Louis-Edmond Panneton (July 6, 1848 - August 5, 1935) was a lawyer, judge, educator and political figure in Quebec. He represented Sherbrooke in the Legislative Assembly of Quebec from 1892 to 1900 as a Conservative.

He was born in Trois-Rivières, Canada East, the son of André Panneton and Marie Blondin, and was educated at the Séminaire de Trois-Rivières. Panneton was admitted to the Quebec bar in 1870 and set up practice in Sherbrooke. In 1886, he married Corinne, the daughter of Louis-Trefflé Dorais. He was mayor of Sherbrooke in 1888. In 1899, Panneton was named Queen's Counsel. He was defeated in 1900 when he ran for reelection to the Quebec assembly and returned to his law practice. Panneton also taught law at Bishop's College. In 1912, he was named to the Quebec Superior Court for Montreal district.
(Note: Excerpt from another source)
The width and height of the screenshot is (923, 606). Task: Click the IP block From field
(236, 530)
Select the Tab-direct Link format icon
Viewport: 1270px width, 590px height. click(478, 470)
He was bâtonnier for Saint-François district in 1886, 1889, 1896, 1898, 1905 and 1907 and bâtonnier for Quebec in 1907 and 1908. He was owner and editor of the journal le Peuple. He also served as president for the Saint-Jean-Baptiste Society at Sherbrooke. Panneton died in Montreal at the age of 86 and was buried in the Notre Dame des Neiges Cemetery.